Заплакать, задрожать, чтобы дать ей понять о моих чувствах, я могла, а вот сказать о них прямо у меня не повернулся бы язык. И тут, как на грех, вошла игуменья, заметила нашу предосудительную близость и, посуровев лицом, направилась к кафедре.
— Извольте вернуться на свою парту, — сказала она, — в будущем же я вынуждена просить вас не мешать сестре Имельде выполнять свои обязанности.
Я шмыгнула назад и от страха и стыда уткнула глаза в пол. Взгляд игуменьи упал на поднос, где стояли чашки с молоком; одна чашка так и осталась нетронутой, и игуменья осведомилась, кто из девочек не выпил молоко.
— Я, сестра, — призналась я, и мне велели тотчас выпить молоко и в наказание поставили под часами. Молоко было тепловатое, с пенкой, оно напомнило мне о ярмарочных днях у нас дома, когда коров гнали по городу, они оступались и оскальзывались на грязных улицах, и фермеры дубасили их палками.
Несколько недель кряду я все искала случая повидаться с сестрой Имельдой наедине — до того дошла, что, зная, где у нее уроки, подкарауливала у дверей, но она неизменно отталкивала меня. Я подозревала, что игуменья строго предупредила ее, чтобы она не вздумала заводить любимиц. Но меня не оставляла надежда, что наша связь нерасторжима и что и ее холодность, и колючие взгляды всего лишь притворство, личина. Я гадала, каково ей спится в одинокой постели, думает ли она обо мне, а если и гонит эти мысли, не снюсь ли я ей, как она мне. Она заметно похудела, серебряное кольцо соскальзывало, а то и спадало с ее пальца. А у нее ведь нервное истощение, догадалась я.

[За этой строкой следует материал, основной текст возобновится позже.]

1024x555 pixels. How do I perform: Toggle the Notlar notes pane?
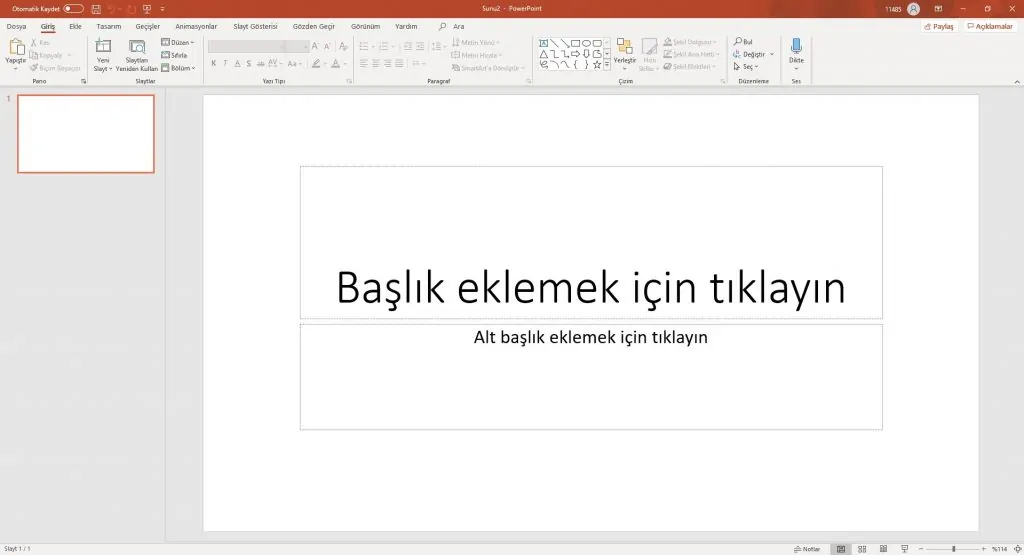click(807, 549)
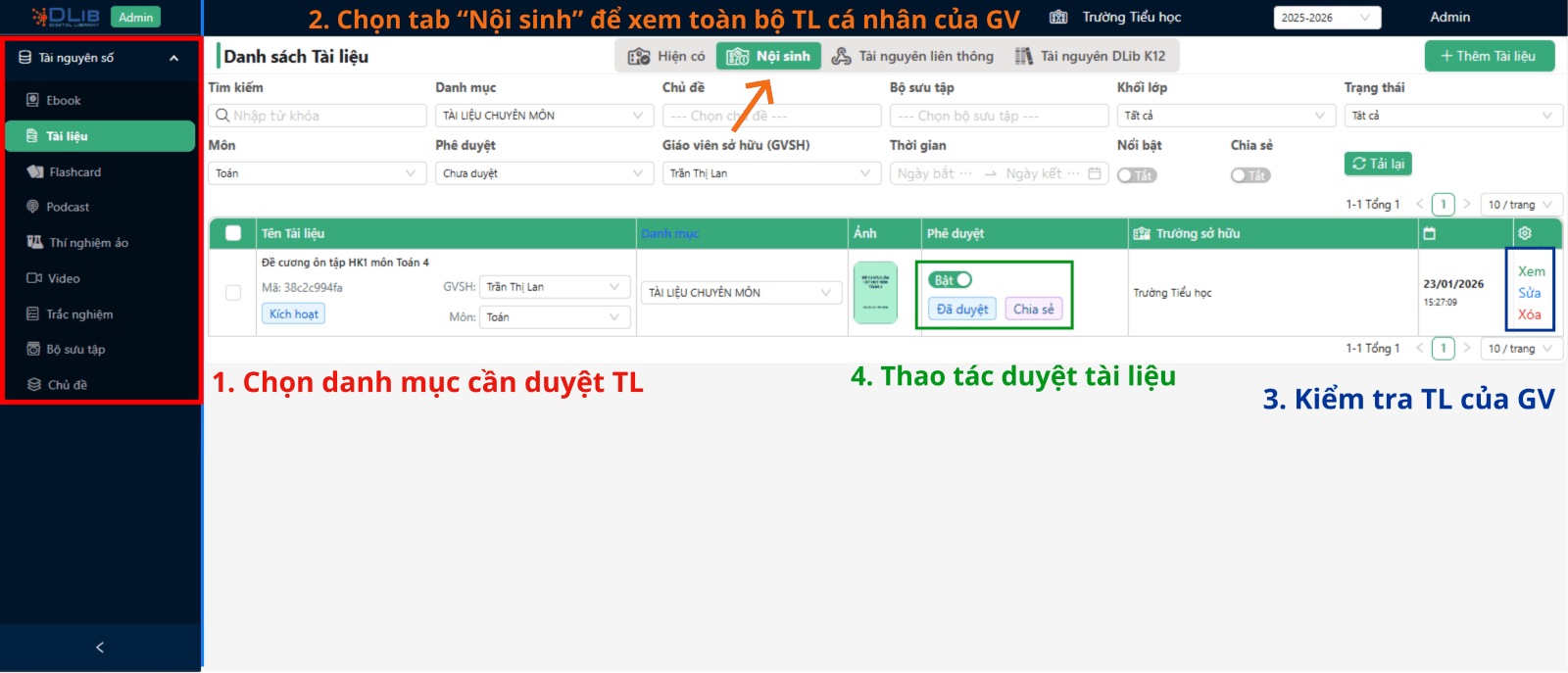Click the document thumbnail image
The width and height of the screenshot is (1568, 673).
875,292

В марте, в первый же солнечный день, отключили батареи и, хотя дул пронизывающий ветер, официально провозгласили наступление весны, а с ним и начало игр на открытом воздухе. Мы гурьбой повалили на спортивную площадку, и каково же было наше удивление, когда мы увидели, что судить нас будет сестра Имельда. На площадке колыхались, волновались нарциссы, яркие, ослепительно желтые, но крохотные, трепетавшие на ветру подснежники были куда прелестней их. Мы играли в лапту, и когда пришла моя очередь бить, опасаясь, как бы в меня не угодили мячом, я съежилась и промахнулась.
— Мазила, — издевалась Бэба.
После трех таких неудач сестра Имельда предложила мне посидеть в сторонке, я забилась в теплицу — пережить свой позор, и она пришла туда и сказала, что я напрасно плачу — любовь господня да и вообще всякая любовь проверяется не чем иным, как унижением.
— Вот станешь монахиней, поймешь сама, — сказала сестра Имельда, и я, не сходя с места, решила постричься в монахини: ведь тогда нам хоть и придется таить свои чувства, зато мы будем жить под одной кровлей, в одной обители, в умственном и духовном единении.